Saturday, November 12, 2011

real life.

I wanted to start a blog so that I could keep everyone updated on Andrew's progress as we get through this disease.  We are so grateful for the huge amount of support and love we've received, and I quickly realized that it would be impossible to update everyone through emails.  So, some background ...

Andrew first noticed the weird lump on his neck around the end of September.  Neither of us thought much about it, as he's never had any serious medical issue.  We just thought it was a weird swollen gland from a virus or something.  About 2 weeks later he started having some symptoms, again virus-y -- just general fatigue and not feeling great.  We thought it was weird that the lump hadn't gone away.  I started googling.  Neck lumps, apparently, are never a good sign.  Finally, he was convinced to go to the GP and have it checked out -- just to be safe.  We never thought that it would actually be serious.  (Andrew's been to the doctor about twice in the 16 years that I've known him).  So he went -- and the GP recommended a CT scan.  Andrew wasn't sure if that was necessary, but he was still feeling crappy, so he went ahead and had it done on Monday, October 7th, with a scheduled oncology visit the next day.  We had the hospital fax the results to my step father, who is a surgeon, so he could consult on the results.  That night my stepfather called us with the news that it was lymphoma.

We were absolutely stunned.  In the back of your mind you always think "what if", but we didn't really, truly believe it would happen.  He's only 48.  The guy has never smoked a cigarette in his life, never had a serious medical issue, all relatives on both sides had lived or are living into old age.  No risk factors whatsoever.  I won't go into all the emotions, but it's obviously the worst nightmare of a happy couple with two small boys.  And I kept thinking, "Well this is real life.  We're mortal.  This is what people are going through all over the world, every day.  And now we are those people."   Our life changed in an instant.

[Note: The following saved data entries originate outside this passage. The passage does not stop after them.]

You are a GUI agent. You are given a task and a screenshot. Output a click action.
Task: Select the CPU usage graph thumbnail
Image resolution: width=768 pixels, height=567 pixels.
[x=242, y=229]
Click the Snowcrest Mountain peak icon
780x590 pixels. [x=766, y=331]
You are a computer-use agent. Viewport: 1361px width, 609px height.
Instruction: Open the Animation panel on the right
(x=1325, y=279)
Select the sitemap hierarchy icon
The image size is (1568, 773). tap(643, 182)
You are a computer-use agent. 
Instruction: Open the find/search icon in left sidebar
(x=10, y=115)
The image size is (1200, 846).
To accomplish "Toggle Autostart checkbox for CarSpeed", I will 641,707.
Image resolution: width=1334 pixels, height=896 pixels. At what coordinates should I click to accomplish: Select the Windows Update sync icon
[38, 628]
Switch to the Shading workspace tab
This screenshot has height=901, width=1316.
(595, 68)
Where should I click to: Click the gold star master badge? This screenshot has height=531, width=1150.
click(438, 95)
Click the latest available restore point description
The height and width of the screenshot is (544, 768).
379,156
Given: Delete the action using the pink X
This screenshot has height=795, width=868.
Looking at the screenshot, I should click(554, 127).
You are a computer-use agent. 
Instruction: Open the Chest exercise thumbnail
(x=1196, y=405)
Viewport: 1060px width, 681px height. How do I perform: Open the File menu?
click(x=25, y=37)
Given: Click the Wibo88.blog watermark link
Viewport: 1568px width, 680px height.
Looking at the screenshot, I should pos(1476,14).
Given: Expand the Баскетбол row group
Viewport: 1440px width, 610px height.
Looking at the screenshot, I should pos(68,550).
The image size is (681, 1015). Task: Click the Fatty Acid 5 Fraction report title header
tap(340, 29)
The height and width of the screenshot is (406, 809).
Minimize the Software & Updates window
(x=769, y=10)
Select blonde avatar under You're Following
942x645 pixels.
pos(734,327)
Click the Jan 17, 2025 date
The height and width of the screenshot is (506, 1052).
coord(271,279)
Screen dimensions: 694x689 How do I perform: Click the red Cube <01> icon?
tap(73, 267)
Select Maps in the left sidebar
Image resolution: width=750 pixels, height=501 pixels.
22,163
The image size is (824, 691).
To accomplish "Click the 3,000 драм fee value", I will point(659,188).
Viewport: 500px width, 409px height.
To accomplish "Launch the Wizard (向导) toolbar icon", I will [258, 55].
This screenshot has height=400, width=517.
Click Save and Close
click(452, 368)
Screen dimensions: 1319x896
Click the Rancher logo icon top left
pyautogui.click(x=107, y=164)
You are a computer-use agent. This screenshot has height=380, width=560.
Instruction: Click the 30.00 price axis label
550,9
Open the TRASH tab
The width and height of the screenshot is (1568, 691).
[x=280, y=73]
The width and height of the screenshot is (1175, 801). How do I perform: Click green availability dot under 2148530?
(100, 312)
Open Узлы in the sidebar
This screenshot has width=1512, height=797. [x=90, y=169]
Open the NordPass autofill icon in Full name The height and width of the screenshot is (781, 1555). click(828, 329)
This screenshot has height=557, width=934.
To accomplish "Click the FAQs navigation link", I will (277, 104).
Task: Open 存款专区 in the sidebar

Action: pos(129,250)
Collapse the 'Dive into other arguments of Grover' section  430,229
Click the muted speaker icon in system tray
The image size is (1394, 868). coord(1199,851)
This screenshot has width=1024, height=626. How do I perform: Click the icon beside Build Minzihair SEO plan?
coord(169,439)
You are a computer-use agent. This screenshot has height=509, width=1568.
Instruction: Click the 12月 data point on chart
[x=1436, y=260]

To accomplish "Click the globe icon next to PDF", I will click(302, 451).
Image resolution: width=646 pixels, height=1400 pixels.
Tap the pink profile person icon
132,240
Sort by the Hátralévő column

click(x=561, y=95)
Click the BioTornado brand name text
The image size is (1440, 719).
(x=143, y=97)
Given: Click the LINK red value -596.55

We went to an oncologist in Kingston on Tuesday.  He confirmed what we knew and found a few more lumps under Andrew's arms.  He scheduled us for a biopsy on Thursday to determine the type and stage of the lymphoma.  By this time, Andrew's symptoms were increasing.  He was developing pain in certain ares of his body which made it very difficult to sleep, and the fatigue was increasing.  The biopsy went well, but Andrew had a difficult night. The surgeon had prescribed some heavy duty painkillers which really helped, and by Friday afternoon he was feeling much better.

During those very stressful few days my amazing sister and our dear friend Michael canvassed all of their contacts to find us the best treatment options.  Thanks to them, I was able to get Andrew into the care of the top Lymphoma specialist at Memorial Sloan Kettering in New York City.  We now are in what seems like an endless wait for the biopsy results.  When the reports are ready they will be faxed by pathology to our doctor at MSK, and we will have our first appointment.  The biopsy will determine which kind of Lymphoma Andrew has (there are about 30 different kinds), and what stage.  Then we will begin treatment.  At this point we really don't know what to expect.  We've heard so many positive things -- Lymphoma is usually very treatable.  But we've heard so many different things about the treatment -- from 3 months to as long as a year of chemo.  So right now, we're just waiting, waiting, waiting ... I really wish these biopsy results didn't take so long!!